I am a young person

Young people can experience violence too.  If you are a young person living in a home where there is pushing or hitting, yelling and screaming, swearing and put downs or damage to property you are witnessing domestic or family violence.  This is probably very upsetting for you, or it could also be very frightening.  Violence and abuse in your home is never your fault and it is wrong.

We hope this information can help you learn more about violence, how to keep safe, who you can speak to and how to get help if you or someone you know is being hurt or threatened, including your pets.

The violence at your home might be directed towards your mother or father, your brother or sister, a grandparent, a pet or another family member.  You might not see the violence or abuse, you might only hear it.  If the violence or abuse is directed at you, or another child, this is called child abuse.


Your feelings

You might feel you have done something wrong, or something to cause the violence or abuse in your home.  This is not true as violence and abuse is never ok.  You might:

  • Blame yourself for the violence
  • Feel frightened or scared
  • Feel sad, unhappy or confused
  • Feel embarrassed or ashamed
  • Feel sick or have stomach pains or headaches
  • Not feel like eatting
  • Cry a lot more than usual
  • Sleep poorly or have nightmares or wet the bed
  • Find school or activities difficult
  • Lose interest in your school, activities or your friends
  • Find it difficult to concentrate
  • Feel like running away or hiding
  • Want to hurt yourself or someone else
  • Find it difficult to talk
  • Worry about the safety of someone in your family or your pet
  • Take drugs or alcohol to cope

What is domestic and family violence

Domestic and family violence can be lots of things.  It’s not just being hurt physically.  There are many different types of violence that can happen, for example:

  • Physical – such as hitting, pushing, biting, punching
  • Verbal – such as yelling, screaming and swearing
  • Emotional & Psychological – such as name calling and put downs
  • Financial – such as limiting access to bank accounts, not allowing someone to get a job, not giving someone enough money to pay for household needs
  • Sexual abuse – such as touching that is not ok

It does not have to occur within the home or between people who are living together.

It affects people of all ages, races, religions, socioeconomic backgrounds, gender, sexual orientation, cultural and ethnic backgrounds.

Remember these things

If you are worried you or someone close to you is being abused please remember these things:

  • The violent person might blame you, or make you feel responsible, ashamed or guilty about it.
  • You are not to blame for someone else’s actions.  What they have done is wrong and it is not your fault.  It is not a special secret, it is against the law.
  • Nothing bad will happen to you if you tell someone what is happening.  There are people who will listen to what you have to say and who are able to help you.
  • There is nothing in the world so awful that it can’t be talked about.  There is always someone available to listen to you and help you.

Who you can talk to 

If you want to talk to someone about what is happening, you might like to contact:

  • You can call the Police on 000
  • You can call the Domestic Violence Crisis Service on 02 6280 0900
  • You can call the KidsHelpine on 1800 55 1800
  • Someone you are comfortable with and that you trust and someone that is able to keep you safe and help you.

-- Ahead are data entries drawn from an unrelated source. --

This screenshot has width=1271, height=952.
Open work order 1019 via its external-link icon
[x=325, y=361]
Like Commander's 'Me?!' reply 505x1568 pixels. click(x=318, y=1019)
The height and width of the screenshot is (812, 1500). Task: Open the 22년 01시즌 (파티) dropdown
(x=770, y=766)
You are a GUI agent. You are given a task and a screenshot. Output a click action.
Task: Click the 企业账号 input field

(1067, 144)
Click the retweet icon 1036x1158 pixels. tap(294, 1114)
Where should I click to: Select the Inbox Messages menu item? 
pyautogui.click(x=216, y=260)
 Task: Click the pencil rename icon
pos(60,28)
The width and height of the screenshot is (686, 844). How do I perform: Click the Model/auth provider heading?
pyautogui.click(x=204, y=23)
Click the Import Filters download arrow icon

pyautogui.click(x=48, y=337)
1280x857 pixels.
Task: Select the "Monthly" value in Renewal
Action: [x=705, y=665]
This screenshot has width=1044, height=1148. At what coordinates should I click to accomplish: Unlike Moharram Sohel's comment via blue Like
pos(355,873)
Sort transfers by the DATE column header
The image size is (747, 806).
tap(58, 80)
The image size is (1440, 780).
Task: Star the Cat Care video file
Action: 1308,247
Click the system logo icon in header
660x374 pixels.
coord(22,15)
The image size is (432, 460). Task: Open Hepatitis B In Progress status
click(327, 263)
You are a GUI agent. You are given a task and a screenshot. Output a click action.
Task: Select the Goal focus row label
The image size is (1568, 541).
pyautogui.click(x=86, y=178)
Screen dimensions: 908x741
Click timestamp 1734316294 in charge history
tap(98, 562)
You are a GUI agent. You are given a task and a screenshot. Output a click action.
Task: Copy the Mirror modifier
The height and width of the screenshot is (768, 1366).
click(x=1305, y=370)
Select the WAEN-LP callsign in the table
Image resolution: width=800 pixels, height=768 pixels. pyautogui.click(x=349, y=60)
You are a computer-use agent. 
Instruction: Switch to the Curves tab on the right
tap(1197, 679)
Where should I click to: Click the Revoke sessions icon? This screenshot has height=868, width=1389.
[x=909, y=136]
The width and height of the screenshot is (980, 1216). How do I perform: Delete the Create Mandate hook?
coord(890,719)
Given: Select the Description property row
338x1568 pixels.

This might be a neighbour, a teacher, a friend’s parent or another family member.

Staying safe

There are things you can do to make yourself safer.  These things include:

  • Talking to someone you can trust.  This might be the Police, the Domestic Violence Crisis Service, KidsHelpline, your friend’s parents, a school teacher or counsellor.
  • Keeping telling different people.  If you are worried that the person you are telling isn’t listening to you, then tell someone else.
  • Your body belongs to you and only to you.  There is no reason for any person to touch any part of your body in a way that makes you uncomfortable, scared, confused or hurt.  If someone is touching you, it is ok to tell them to stop.
  • Understanding the difference between safe and unsafe touching.  Safe touching might be hugging your friends or family members, holding hands with a friend or play wrestling with your brother or sister. Any touching that makes you feel uncomfortable, scared confused or hurt is unsafe touching.

I’m worried about a friend

If you are worried a friend is being abused, or if your friend tells you about abuse that is happening to them, we encourage you to:

  • Listen to what your friend has to say, and believe what they are saying.
  • Offer your friend comfort and support.
  • Try not to appear shocked or confused.
  • Encourage your friend to speak to an adult they trust, such as the Police, the Domestic Violence Crisis Service, KidsHelpline or a school teacher.
  • When you are able, tell an adult you trust.  This is to make sure that what is happening to your friend stops and your friend is made safe.
  • Provide your friend with phone numbers of services who can help, such as those in the Who you can talk to section above.